Awards: Sweat Rewarded

The durbar unfolded like a harvest ritual. Drums from the Volta lowlands. Highlife horns cutting through the humid air.

  • Overall Best Farmer: Ama Serwaa, 52, from Kpando. Her cassava farm? A model of agroforestry—intercropped with legumes that fixed nitrogen like clockwork. Tricycle and GH¢10,000 cheque. She wept, not for the prize, but for her late husband’s unyielding hoe.
  • Fisher of the Year: Kofi Mensah, Adaklu. Inland aquaculture innovator. His tilapia ponds? Solar-powered, zero-waste. A boat for his fleet, plus training for 50 more.
  • Livestock Luminary: District nods to a Ho poultry pioneer who turned kitchen scraps into 500 layers.
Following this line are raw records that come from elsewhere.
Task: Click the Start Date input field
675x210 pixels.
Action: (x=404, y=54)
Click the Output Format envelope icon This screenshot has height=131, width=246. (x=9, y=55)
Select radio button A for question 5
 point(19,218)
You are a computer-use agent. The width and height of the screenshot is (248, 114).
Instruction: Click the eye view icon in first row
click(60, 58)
President John Dramani Mahama pinned the medals himself. His voice, steady:

“You feed us. Today, we stand with you.”

The Fair That Flowed

No silos here. The week prior? A torrent. From November 26 to December 8, the 24-Hour Volta Trade and Investment Fair pulsed non-stop. Stalls under canopies: Yam chips vacuum-sealed for export. Palm oil in eco-jars. Youth pitching drone-sprayed fields to wide-eyed investors from China and the EU.

Dela Gadzanku, AGI Chairman for Volta, Oti, Eastern, beamed amid the bustle.
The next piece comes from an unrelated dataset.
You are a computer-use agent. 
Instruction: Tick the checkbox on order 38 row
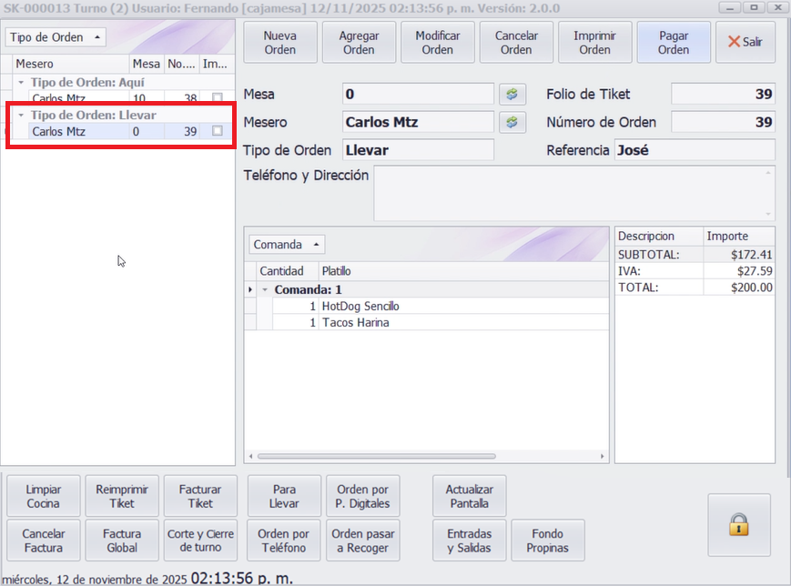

“GH¢20 million budget? We stretched it with partnerships. J.A. Horgli’s GH¢50,000 was the seed. Now? Deals worth millions.”
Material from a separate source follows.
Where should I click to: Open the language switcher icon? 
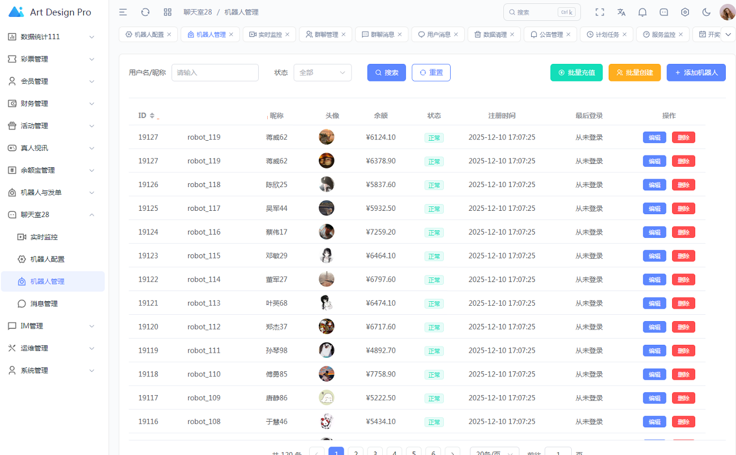click(621, 12)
Breakouts hummed: Policy wonks debating climate-resilient seeds. SMEs reverse-pitching to banks. A cultural night—Agbadza dances blurring into investor handshakes.

Gunu’s Groundswell

James Gunu, Volta’s Regional Minister, didn’t speechify. He walked. Through the fair at midnight. Into district durbars the week before. At the soiree’s echo, his words lingered:

“This is our privilege. Our fertile plains feed the nation. Hosting? It’s our harvest moon—lighting paths for jobs, tourism, agri-dreams.”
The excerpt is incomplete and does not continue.